Slow Down: How Rest is the Success Strategy You Need


Photo by Nadi Whatisdelirium on Unsplash
Photo by Nadi Whatisdelirium via Unsplash

Sometimes I can feel myself getting ahead of myself. God put a lot of love and passion into my heart, and gave me a drive to work that has at times led to burnout.


Believe it; I wasn't always like this. I wasn't always a hard worker. I didn't always have the best work ethic either. I wasn't always good at managing my time, or intentional about making plans to get what I wanted. Growing up I was a very average B and C student, sometimes with a surprising A {or D} sprinkled into the mix. As I grew into adolescence I observed a lot and said less, because I was quite literally the butt of A LOT of family jokes. There was a lot of self-loathing, and the feeling that I didn't even belong in my own family.


College was where I grew wings and discovered that I was in control. The harder I worked, the better the results. Maybe it was leaving my high school peers behind and having a clean slate to reinvent myself upon, the change of scenery, new found independence; or maybe I had just discovered a new layer of myself?

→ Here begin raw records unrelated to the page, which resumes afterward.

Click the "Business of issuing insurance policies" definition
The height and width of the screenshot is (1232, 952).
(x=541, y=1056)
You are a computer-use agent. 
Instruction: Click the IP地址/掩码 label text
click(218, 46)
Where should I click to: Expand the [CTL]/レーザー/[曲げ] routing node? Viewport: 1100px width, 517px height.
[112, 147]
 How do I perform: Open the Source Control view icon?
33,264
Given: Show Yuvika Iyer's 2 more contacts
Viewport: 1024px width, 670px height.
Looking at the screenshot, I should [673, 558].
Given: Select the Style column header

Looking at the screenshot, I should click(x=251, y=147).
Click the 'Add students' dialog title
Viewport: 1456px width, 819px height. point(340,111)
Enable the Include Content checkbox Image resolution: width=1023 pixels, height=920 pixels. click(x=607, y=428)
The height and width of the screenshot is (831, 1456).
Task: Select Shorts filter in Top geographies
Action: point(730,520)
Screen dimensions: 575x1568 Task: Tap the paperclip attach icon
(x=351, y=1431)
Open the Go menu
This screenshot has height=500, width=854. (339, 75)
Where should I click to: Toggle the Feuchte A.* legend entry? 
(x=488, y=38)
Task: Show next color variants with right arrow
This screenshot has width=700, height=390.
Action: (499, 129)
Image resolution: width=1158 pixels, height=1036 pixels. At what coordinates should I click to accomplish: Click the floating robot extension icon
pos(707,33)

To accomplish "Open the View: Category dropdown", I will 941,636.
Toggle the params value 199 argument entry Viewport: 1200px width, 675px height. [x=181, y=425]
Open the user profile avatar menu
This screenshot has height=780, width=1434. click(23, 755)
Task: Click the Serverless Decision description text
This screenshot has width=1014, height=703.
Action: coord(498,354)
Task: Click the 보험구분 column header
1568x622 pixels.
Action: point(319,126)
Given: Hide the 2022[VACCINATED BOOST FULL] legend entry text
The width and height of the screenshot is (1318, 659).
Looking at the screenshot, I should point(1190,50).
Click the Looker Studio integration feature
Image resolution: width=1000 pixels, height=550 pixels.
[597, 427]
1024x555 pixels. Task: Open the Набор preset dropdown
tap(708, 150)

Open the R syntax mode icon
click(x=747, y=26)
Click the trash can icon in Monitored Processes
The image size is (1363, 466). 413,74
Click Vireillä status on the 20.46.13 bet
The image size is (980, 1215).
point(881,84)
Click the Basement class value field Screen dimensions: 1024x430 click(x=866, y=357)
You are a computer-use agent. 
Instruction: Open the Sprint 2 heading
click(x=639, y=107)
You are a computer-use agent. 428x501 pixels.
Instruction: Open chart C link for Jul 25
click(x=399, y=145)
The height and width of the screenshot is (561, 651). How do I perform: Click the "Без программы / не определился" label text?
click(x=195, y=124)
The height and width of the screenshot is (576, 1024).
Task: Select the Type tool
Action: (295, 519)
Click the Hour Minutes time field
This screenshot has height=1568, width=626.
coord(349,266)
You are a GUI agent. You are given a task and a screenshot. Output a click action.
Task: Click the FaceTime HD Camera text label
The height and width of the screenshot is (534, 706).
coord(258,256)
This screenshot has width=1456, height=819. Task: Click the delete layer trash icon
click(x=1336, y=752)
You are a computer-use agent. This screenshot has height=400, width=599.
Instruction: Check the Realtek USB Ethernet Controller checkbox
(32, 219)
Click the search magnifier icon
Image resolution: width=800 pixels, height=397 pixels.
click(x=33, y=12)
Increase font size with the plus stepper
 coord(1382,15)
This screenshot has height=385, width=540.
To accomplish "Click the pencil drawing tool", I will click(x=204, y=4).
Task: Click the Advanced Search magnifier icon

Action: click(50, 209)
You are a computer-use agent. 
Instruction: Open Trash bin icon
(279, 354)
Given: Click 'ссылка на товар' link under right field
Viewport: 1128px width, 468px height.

Looking back, I see that this phase served me for a while, but unknowingly I was also developing a coping mechanism for never feeling good enough. There was nothing I could do during my childhood or teen years to escape the ridicule I was surrounded by, but in this next phase of young adulthood, I could avoid all of that by striving to be as close to perfect as I could get. I was determined not to mess it up. So, I become a perfectionist and people pleaser with no limits {personal boundaries} as a way of receiving unhealthy validation to fuel pushing myself to the extremes.


No doubt we have a lot more stamina in our late teens and early to mid-twenties. I took a full class load, worked a part-time job at the library, and even became a Resident Assistant. My junior year, I was tired of being a poor college student, so I transferred to the local university close to my home, worked 40 hrs at a restaurant while taking a full class load.


I was stretching myself thin and wearing myself out. This became a pattern I carried well into adulthood. I became addicted to achievement {and cortisol}, and not in a good way. I continued to pile on more, while never giving myself time to acclimate or get a grip on my current responsibilities.


I've worked hard to overcome my perfectionist and people pleasing tendencies. I've had to learn the value of rest and make nourishing my nervous system a top priority. Now, I'm headed into another period of growth and am so excited to take my business and life to the next level! At the same time, I see my summer schedule filling up, and I'm making plans 3-4 months out. At times, I can feel the overwhelm rising, and I am reminded that old habits die hard.


Even after years {and years} of working to overcome some of these unhealthy habits/behaviors, they still creep in. I still need to remind myself what's realistic when it comes to how much I can get done at a steady pace v. how much I could get done if I jam packed my schedule and worked myself to the bone.


I love to work...Like, I really love it. I know that might sound insane to you, but it's true. When I get in the zone, I can work 10 hours or more. It's only because I have other priorities and responsibilities, have mastered my time management, and learned to be mindful of not exhausting myself, that I consciously know when I need to stop. I can honestly say I've unsubscribed from "hustle culture", but it isn't easy to go against the grain in a society that values overworking and exhaustion as badges of honor.


So although I am always working to expand my capacity, and things are getting busy headed into Summer, I am also preparing to slow down. This means I am reevaluating my schedule, revamping my routines, blocking time just for me, for my family, communicating my needs, and setting new boundaries with work and technology. Slowing down means recognizing that I can't {and don't want to} do everything. It means planning days where I stay in my pajamas all day, while eating well, napping, reading, or doing anything that on the surface may seem "lazy" or "unproductive".


I've learned that you thrive in the long-term when you're strategic about slowing down and resting. Your body and brain need it. Rest is literally the fuel that keeps you going. It enhances your creativity, enables you to be consistent where it counts, and it increases your ability to deal with unforeseen events, stress, and find the solutions you need. Rest equals resilience.


If you're naturally high energy, achievement oriented, or have struggled with perfectionism, people pleasing and boundaries like I have, it can feel pretty uncomfortable to slow down and truly rest. Keep reminding yourself that burning yourself out is not the answer, and it is not of service to you or anyone who relies on you. Be keenly aware of your time and energy, and schedule time off! Keep practicing REST. It gets easier, more fun, and you will see the benefits in your life, career, business, and relationships.